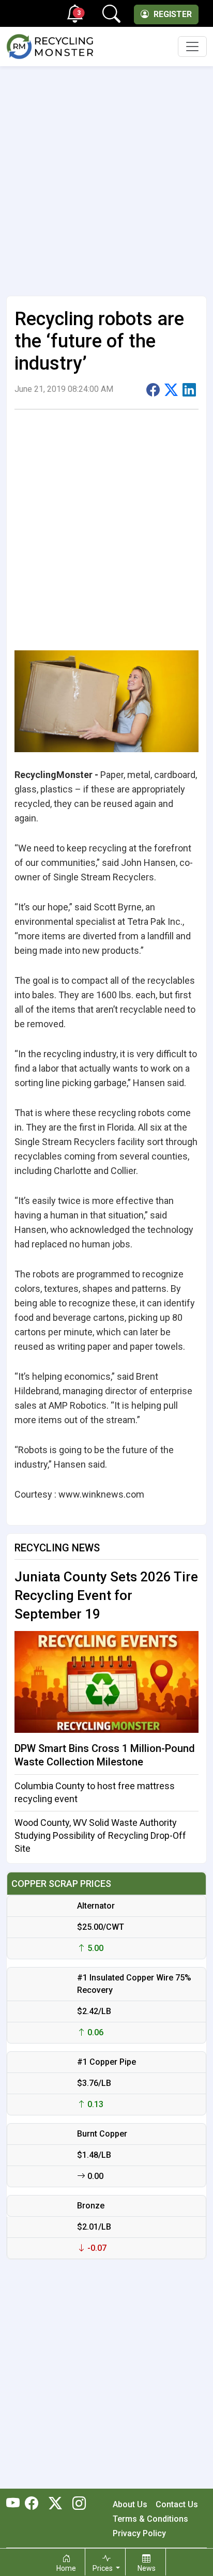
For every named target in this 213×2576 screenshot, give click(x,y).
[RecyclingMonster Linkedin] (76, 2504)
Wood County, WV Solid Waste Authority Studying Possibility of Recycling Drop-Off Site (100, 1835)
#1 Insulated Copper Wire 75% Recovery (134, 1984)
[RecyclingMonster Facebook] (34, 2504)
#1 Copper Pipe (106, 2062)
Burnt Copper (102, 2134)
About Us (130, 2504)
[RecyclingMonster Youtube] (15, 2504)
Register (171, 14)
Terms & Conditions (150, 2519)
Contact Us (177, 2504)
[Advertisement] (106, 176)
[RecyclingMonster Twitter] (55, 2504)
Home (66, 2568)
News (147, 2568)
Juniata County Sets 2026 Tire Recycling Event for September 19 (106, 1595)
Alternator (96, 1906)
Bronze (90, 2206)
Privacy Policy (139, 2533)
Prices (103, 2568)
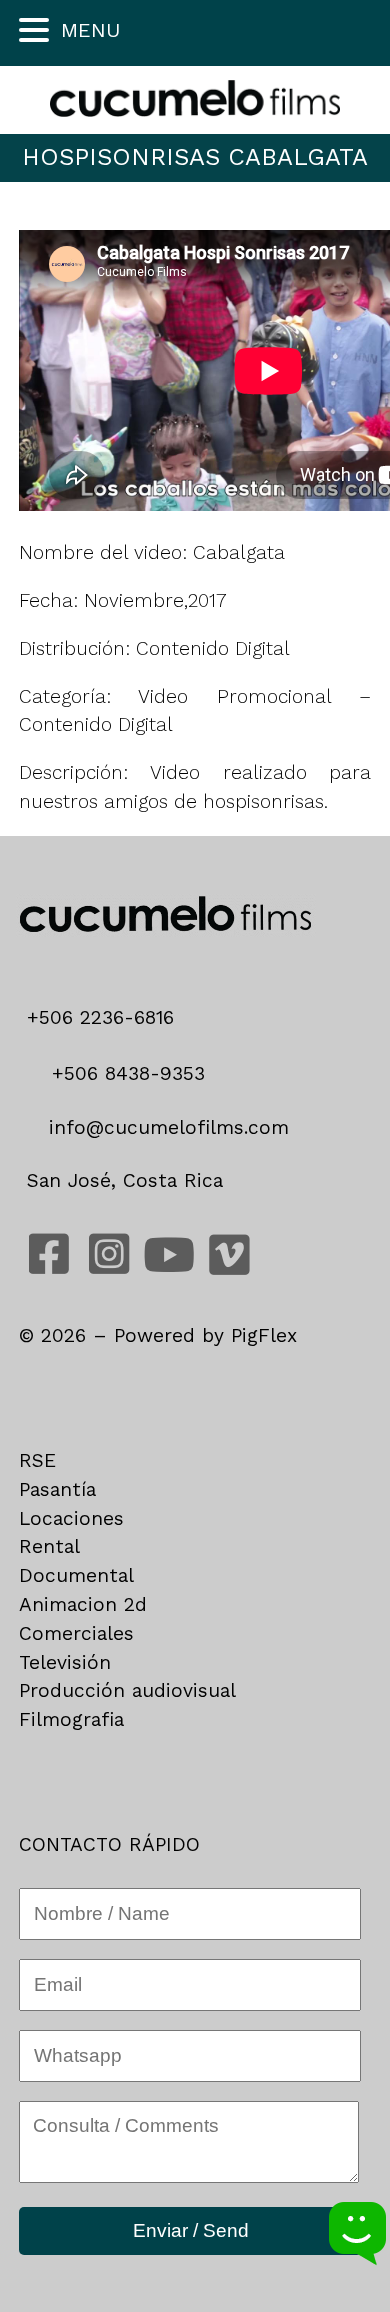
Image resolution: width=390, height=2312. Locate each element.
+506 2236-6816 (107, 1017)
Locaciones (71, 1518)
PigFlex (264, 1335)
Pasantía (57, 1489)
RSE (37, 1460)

--

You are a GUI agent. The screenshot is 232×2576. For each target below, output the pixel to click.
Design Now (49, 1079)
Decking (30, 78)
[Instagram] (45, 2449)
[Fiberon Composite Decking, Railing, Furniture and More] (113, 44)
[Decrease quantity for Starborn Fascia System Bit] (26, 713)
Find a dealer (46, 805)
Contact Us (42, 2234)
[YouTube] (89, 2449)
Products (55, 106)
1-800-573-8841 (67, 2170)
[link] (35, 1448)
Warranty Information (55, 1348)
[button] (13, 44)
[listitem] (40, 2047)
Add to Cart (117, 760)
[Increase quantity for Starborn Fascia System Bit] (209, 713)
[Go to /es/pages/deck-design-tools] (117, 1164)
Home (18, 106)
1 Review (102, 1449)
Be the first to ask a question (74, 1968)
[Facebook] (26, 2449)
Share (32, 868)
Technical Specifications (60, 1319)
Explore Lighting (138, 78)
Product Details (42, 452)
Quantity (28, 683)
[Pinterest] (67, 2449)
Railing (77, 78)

▸ **What you should do**:
With the line holding "[Increase quantity for" as the first and the line holding "Railing (77, 78)" as the last, please transcribe exactly the lines of the material above in that range and nothing else.

▸ **Response to the exercise**:
[Increase quantity for Starborn Fascia System Bit] (209, 713)
[Go to /es/pages/deck-design-tools] (117, 1164)
Home (18, 106)
1 Review (102, 1449)
Be the first to ask a question (74, 1968)
[Facebook] (26, 2449)
Share (32, 868)
Technical Specifications (60, 1319)
Explore Lighting (138, 78)
Product Details (42, 452)
Quantity (28, 683)
[Pinterest] (67, 2449)
Railing (77, 78)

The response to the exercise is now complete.